21. Hukuk Dairesi 2007/22149 E. , 2008/16304 K.
"İçtihat Metni"MAHKEMESİ : Lüleburgaz Asliye Hukuk (İş) Mahkemesi
TARİHİ : 02/07/2007
NUMARASI : 2001/806-2007/408
Davacı, davalılardan işverene ait işyerinde 01.01.1999-10.04.2001 tarihleri arasında sigortalı işçi olarak çalıştığının tespitine karar verilmesini istemiştir.
Mahkeme ilamında belirtildiği şekilde, isteğin kabulüne karar vermiştir.
Hükmün, davalılardan Kurum vekili tarafından temyiz edilmesi üzerine temyiz isteğinin süresinde olduğu anlaşıldıktan ve Tetkik Hakimi tarafından düzenlenen raporla dosyadaki kağıtlar okunduktan sonra işin gereği düşünüldü ve aşağıdaki karar tesbit edildi.
Dava, davacının davalı işverene ait işyerinde 1.1.1999-1.1.2000 tarihleri arasında 60,00 YTL ücretle, 1.1.2000-1.1.2001 tarihleri arasında 95,00 YTL ücretle ve 1.1.2001-10.4.2001 tarihleri arasında 115,00 YTL ücretle geçen çalışmalarının tesbiti istemine ilişkindir.
Mahkemece, istemin kabulüne karar verilmiş ise de; varılan bu sonuç eksik incelemeye dayalı olup usul ve yasaya aykırıdır.
Dosyadaki kayıt ve belgelerden davalı işveren tarafından davacıya ait işe giriş bildirgesinin davalı Kuruma verilmediği, mahkemece dönem bordroları ve davalı işyerine ait sigorta sicil dosyasının davalı Kurumdan istenmediği, davalı Kurumun davacının tescil kaydının olmadığını bildirdiği anlaşılmaktadır.

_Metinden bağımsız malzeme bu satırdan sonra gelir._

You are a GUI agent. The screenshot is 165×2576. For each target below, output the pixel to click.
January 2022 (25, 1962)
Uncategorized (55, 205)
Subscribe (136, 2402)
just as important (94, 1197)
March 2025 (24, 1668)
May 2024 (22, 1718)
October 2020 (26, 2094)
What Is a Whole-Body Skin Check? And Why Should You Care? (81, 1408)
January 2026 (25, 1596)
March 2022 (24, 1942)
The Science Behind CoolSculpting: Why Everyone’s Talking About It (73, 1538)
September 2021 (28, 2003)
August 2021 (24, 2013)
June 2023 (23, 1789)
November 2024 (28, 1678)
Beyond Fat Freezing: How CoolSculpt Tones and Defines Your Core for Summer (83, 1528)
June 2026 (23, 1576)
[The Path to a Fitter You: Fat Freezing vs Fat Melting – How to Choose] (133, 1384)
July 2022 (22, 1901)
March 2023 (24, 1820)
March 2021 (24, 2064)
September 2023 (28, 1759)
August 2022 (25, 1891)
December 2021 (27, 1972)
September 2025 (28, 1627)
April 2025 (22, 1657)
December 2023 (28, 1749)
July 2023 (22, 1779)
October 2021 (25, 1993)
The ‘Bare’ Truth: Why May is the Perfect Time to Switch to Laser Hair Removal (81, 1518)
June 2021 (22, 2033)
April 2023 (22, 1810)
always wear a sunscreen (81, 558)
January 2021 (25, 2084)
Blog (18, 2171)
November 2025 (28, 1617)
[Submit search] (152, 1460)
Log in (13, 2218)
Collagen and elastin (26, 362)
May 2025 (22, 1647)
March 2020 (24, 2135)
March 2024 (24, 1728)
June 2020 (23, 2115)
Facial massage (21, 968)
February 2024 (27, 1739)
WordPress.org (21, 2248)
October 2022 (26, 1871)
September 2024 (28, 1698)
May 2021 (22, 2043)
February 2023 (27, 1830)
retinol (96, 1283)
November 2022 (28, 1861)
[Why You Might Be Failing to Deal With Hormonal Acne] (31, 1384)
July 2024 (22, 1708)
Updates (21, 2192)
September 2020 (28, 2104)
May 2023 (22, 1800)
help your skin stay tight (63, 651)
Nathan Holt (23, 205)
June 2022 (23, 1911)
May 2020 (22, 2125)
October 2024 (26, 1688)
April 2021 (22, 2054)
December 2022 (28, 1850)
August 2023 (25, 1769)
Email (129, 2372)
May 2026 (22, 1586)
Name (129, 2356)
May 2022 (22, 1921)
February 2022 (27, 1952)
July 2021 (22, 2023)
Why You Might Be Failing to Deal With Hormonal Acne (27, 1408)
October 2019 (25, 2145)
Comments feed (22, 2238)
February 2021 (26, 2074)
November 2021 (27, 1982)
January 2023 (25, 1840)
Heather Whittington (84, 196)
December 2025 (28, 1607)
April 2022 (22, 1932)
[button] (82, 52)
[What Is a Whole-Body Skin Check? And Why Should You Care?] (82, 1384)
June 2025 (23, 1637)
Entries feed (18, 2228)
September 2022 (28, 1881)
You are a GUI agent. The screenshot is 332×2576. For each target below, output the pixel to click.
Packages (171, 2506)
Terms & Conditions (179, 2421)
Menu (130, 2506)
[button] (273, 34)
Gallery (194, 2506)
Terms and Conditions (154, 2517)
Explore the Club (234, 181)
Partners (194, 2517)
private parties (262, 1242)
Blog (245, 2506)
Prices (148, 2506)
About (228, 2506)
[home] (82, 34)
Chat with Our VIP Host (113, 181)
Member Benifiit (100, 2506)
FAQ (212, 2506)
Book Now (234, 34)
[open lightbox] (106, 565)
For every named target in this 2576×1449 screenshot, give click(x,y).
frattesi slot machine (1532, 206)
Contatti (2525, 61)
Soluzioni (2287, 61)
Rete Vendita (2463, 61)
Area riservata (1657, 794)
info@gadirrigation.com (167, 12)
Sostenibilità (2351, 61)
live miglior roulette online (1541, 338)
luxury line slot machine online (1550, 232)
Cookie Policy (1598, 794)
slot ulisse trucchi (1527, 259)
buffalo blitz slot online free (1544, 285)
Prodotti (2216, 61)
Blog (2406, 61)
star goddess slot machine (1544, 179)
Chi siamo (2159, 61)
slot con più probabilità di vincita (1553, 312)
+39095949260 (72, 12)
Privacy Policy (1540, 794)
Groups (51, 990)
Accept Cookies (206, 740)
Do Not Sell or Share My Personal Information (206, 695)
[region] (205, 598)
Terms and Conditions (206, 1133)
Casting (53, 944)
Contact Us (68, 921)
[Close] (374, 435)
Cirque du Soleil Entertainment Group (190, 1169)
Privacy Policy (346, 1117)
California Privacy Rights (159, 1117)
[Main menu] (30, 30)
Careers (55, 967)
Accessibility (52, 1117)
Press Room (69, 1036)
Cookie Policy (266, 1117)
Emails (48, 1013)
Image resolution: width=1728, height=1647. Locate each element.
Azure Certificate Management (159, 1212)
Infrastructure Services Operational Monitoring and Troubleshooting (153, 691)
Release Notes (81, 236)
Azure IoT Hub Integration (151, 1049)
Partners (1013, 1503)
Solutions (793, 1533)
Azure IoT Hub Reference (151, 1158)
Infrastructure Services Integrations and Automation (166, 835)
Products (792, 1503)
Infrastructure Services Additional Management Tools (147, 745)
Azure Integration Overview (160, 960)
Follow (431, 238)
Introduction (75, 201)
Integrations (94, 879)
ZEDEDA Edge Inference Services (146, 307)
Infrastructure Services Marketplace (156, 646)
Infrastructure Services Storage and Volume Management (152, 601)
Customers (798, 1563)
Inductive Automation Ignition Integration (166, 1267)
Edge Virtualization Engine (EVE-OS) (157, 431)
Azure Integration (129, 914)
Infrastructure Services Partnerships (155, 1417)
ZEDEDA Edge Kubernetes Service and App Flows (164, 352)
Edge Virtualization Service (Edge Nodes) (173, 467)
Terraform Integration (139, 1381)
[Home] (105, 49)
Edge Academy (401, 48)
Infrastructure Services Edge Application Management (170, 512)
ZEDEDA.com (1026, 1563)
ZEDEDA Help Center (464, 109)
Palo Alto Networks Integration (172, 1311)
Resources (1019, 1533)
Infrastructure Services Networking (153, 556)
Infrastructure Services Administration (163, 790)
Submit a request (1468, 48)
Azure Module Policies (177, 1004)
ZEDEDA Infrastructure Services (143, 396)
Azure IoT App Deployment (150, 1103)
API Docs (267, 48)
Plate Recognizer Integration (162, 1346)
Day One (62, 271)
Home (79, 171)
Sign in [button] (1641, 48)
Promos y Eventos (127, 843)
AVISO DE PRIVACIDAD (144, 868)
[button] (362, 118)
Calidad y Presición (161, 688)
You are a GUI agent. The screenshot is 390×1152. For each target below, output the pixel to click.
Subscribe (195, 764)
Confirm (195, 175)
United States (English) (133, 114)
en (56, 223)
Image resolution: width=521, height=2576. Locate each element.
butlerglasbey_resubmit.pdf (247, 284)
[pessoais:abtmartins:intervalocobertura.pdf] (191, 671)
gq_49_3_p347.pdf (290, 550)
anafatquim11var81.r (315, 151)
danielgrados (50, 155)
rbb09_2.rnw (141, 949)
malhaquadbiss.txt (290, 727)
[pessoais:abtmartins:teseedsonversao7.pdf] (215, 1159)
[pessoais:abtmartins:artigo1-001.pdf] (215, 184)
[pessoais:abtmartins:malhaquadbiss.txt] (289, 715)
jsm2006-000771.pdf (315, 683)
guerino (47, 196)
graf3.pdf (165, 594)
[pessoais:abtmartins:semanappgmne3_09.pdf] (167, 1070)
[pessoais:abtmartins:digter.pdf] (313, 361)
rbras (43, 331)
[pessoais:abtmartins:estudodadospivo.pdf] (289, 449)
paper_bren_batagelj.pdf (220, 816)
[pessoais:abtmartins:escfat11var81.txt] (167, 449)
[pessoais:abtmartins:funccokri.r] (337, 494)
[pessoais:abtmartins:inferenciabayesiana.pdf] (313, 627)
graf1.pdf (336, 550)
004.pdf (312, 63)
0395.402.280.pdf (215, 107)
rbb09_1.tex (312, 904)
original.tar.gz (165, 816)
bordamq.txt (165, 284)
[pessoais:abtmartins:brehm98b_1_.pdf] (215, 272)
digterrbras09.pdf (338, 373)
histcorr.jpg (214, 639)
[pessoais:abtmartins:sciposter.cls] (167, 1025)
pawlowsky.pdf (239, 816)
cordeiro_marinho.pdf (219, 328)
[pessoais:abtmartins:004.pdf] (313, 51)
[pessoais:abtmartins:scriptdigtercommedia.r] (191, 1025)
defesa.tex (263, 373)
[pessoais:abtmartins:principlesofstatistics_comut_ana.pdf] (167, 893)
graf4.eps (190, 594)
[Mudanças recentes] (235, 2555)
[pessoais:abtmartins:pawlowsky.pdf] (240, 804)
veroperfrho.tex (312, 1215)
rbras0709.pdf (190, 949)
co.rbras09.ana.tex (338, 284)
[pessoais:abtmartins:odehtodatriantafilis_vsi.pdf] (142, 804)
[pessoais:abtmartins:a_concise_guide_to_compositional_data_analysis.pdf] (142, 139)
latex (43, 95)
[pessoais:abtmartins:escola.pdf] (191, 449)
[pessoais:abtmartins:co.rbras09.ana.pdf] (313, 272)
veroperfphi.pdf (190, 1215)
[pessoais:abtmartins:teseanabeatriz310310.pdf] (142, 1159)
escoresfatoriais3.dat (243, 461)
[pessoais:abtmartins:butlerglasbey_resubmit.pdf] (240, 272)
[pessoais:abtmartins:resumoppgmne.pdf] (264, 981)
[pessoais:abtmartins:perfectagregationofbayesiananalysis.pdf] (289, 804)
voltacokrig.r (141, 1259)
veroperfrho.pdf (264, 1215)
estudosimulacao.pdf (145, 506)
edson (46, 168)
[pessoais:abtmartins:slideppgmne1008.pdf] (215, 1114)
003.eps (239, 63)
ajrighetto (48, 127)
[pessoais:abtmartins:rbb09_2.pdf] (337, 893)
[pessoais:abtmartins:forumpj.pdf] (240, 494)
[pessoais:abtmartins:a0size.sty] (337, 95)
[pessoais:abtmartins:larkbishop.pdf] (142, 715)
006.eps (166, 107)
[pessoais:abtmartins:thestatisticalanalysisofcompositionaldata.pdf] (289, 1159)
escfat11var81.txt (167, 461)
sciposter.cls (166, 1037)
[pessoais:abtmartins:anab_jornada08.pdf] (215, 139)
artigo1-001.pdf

Uyuşmazlık fiili çalışma olgusunun yöntemince kanıtlanmış olup olmadığı, mahkemece bu yönde yapılan inceleme ve araştırmanın hükme yeterli bulunup bulunmadığı noktasında toplanmaktadır.
Davanın yasal dayanağını oluşturan 506 sayılı Yasa’nın 79/10.maddesinde bu tür hizmet tesbiti davalarının kanıtlanması yönünden özel bir yöntem öngörülmemiştir. Kimi ayrık durumlar dışında resmi belge ve yazılı delillerin bulunması sigortalı sayılması gereken sürelerin saptanmasında güçlü delil olmaları itibariyle sonuca etkili olurlar. Ne var ki bu tür kanıtların bulunmaması halinde somut bilgilere dayanması inandırıcı olmaları koşuluyla bordro tanıkları veya iş ilişkisini bilen komşu işyeri çalışanları gibi kişilerin bilgileri ve bunlara destekleyen diğer tanıklarla dahi sonuca gitmek mümkündür. Bu yön, Yargıtay Hukuk Genel Kurulu’nun 16.9.1999 gün 1999/21-510-527, 30.6.1999 gün 1999/21-549-555, 5.2.2003 gün 2003/21-35-64, 15.10.2003 gün 2003/21-634-572, 3.11.2004 gün 2004/21-480-579 ve 2004/21-479-578, 10.11.2004 gün 2004/21-538 ve 1.12.2004 gün 2004/21-629 sayılı kararlarında da vurgulanmıştır.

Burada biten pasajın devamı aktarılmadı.